Yaşayacakları anların bütün ehemmiyeti açısından; Aşkar’ın bakışlarından kendisi hakkındaki düşüncelerini de hesaplıyordu.
Geldikleri evin sokağı insana aç olduğu saatler değildi.
Buna rağmen çakma sarışınlar, entarisi kısalar uzun sayılanları ile pencere balkonlarda şıpır şıpır su damlayan çamaşırını seriyor; yâda yan tarafındaki bitişik komşusu ile lakırdı ediyorlardı..

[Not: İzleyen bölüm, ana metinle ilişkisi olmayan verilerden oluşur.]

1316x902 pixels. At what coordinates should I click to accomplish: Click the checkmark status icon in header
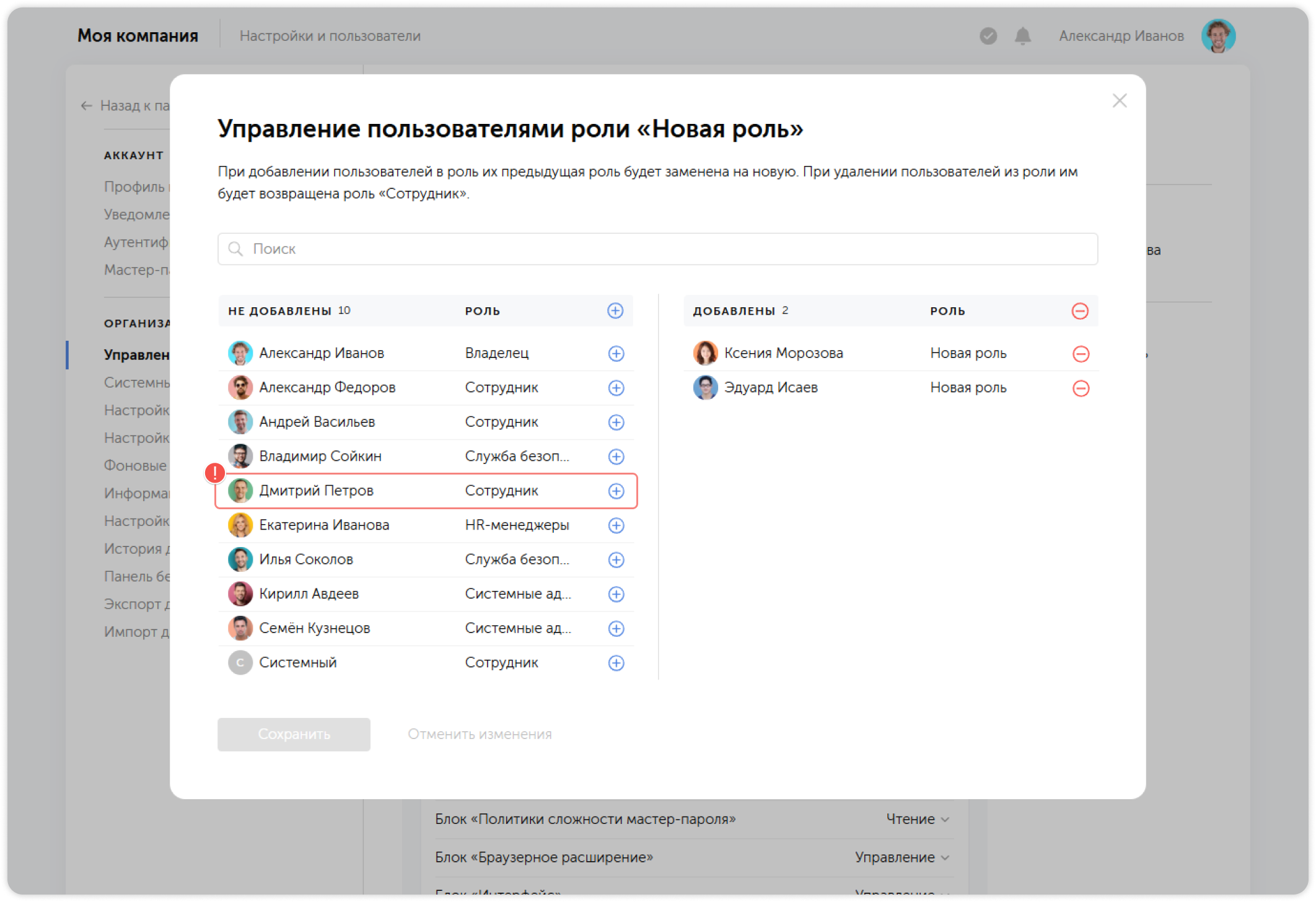[988, 36]
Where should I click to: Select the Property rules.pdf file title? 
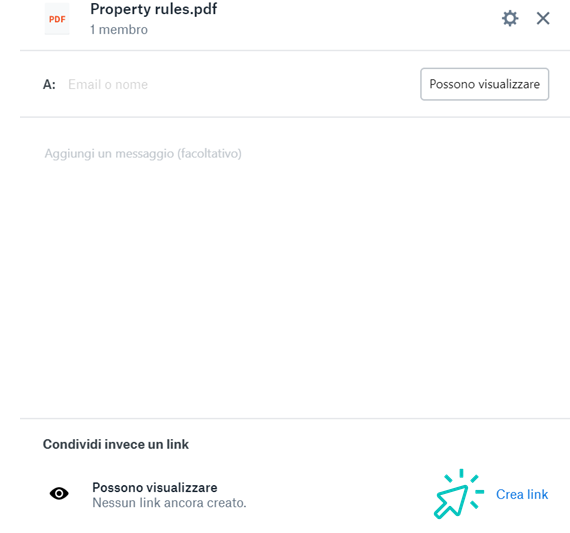click(x=153, y=9)
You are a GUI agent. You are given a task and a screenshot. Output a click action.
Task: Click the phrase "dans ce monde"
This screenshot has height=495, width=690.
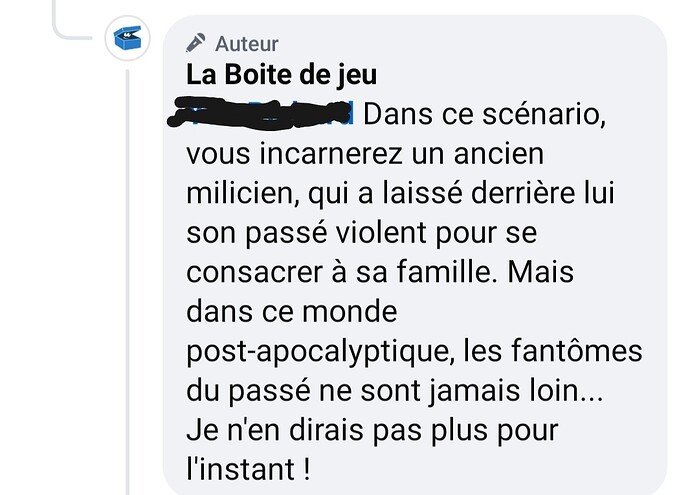(x=292, y=312)
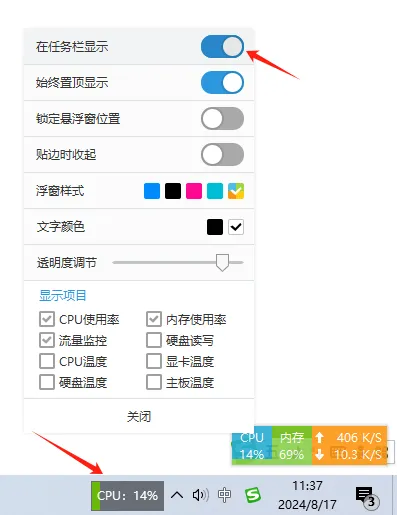
Task: Expand the hidden tray icons chevron
Action: (177, 495)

Ya o yer fidesi çocukları sağı solu tekmelemek koşmakla alakalıydı. Arada bir arabalar da geçiyor ve bunlar kimin umurundaydı ki.
Niyazi dayı mahalleden biriymiş gibi hiç bozuntuya vermeden adımlarını, yerden çeke çeke. Evi eli ile koymuş gibi buldu. Önce yavaş sonra hızlı adımlarla Bir iki basamak çıktı.
Kapının demir halkasını usul usul tıklattı. Çok sürmedi kapı korkunç bir gıcırtı ile açıldı… Tohumuna tüküreme menteşe bu hale nasıl geldiğinin ispatının nedeni açığa çıktı böylelikle.
Niyazı dayı:
Bıyık altından kıs kıs gülerek
“aç kapa ne olacak can mı kalır kapıda? Lakin kapı açılmasına açıl da kimse yok kendilerini karşılayan da. Belki de buranın adetti böyle kapı açıl susam açıl susam dı.” dedikten sonra
Niyazi dayı hemen ön tarafa geçti çünkü daha önceleri gelip gitmişliği varmış demek ki.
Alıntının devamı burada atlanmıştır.